==== Materials provided
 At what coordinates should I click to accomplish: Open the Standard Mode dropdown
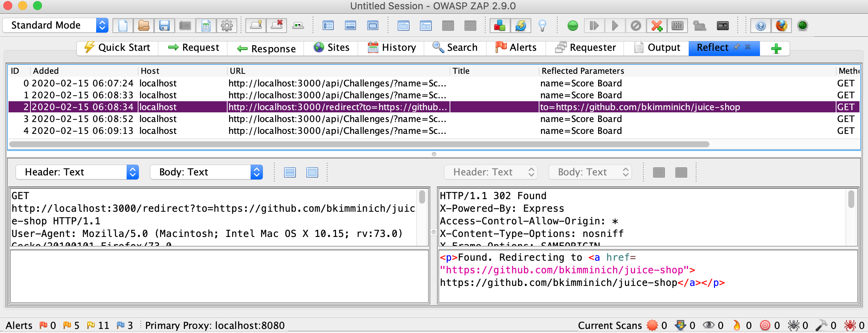pyautogui.click(x=56, y=25)
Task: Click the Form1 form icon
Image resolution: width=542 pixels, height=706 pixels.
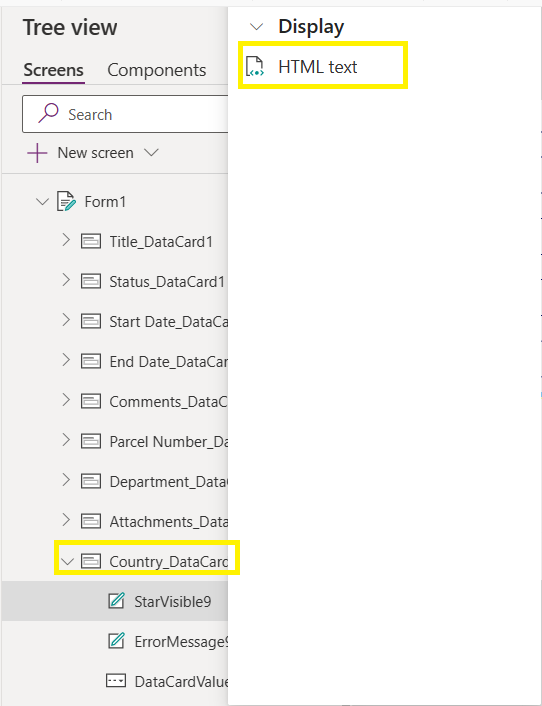Action: tap(66, 201)
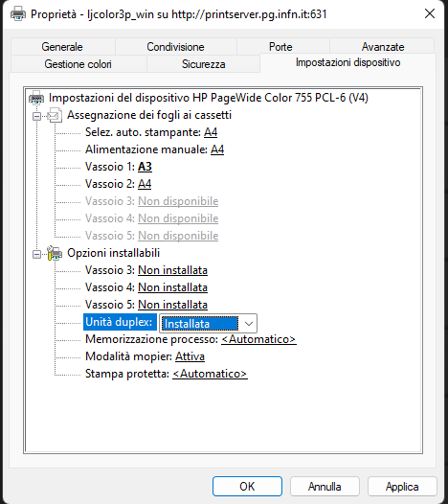This screenshot has height=504, width=448.
Task: Confirm with the OK button
Action: point(247,487)
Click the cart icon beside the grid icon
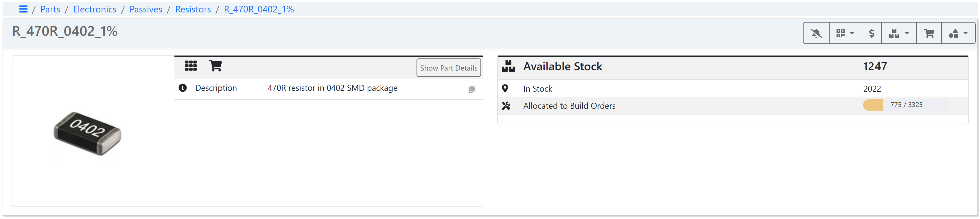Screen dimensions: 980x219 click(x=215, y=66)
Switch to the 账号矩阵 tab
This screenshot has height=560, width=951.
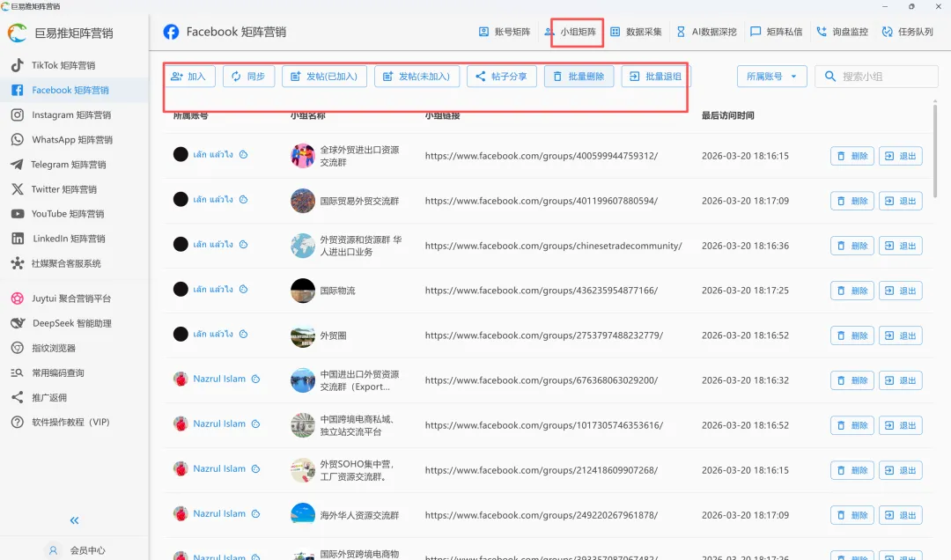[x=503, y=32]
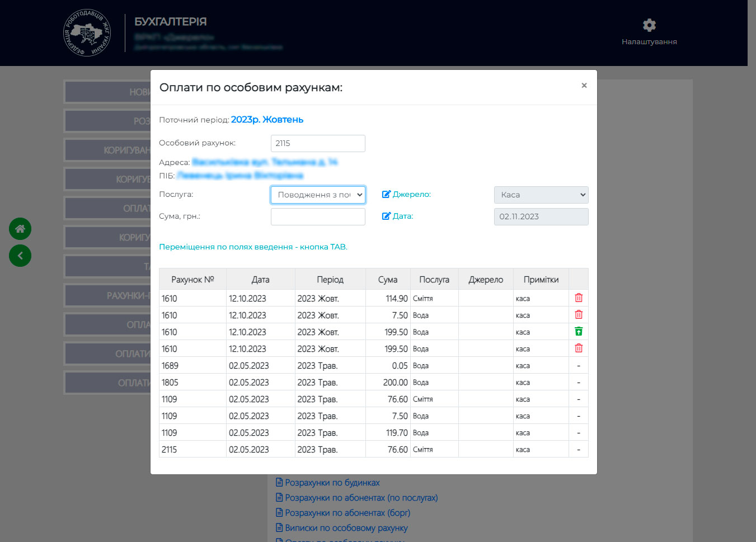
========
What you are asked to do -> Output each line exactly as shown above; no pictures go in the copy.

Response ->
 At what coordinates should I click to accomplish: Open the Standard Mode dropdown
pyautogui.click(x=56, y=25)
Task: Click the Form1 form icon
Image resolution: width=542 pixels, height=706 pixels.
Action: tap(66, 201)
This screenshot has height=504, width=448.
Task: Confirm with the OK button
Action: point(247,487)
Click the cart icon beside the grid icon
Screen dimensions: 980x219 click(x=215, y=66)
Switch to the 账号矩阵 tab
This screenshot has height=560, width=951.
[x=503, y=32]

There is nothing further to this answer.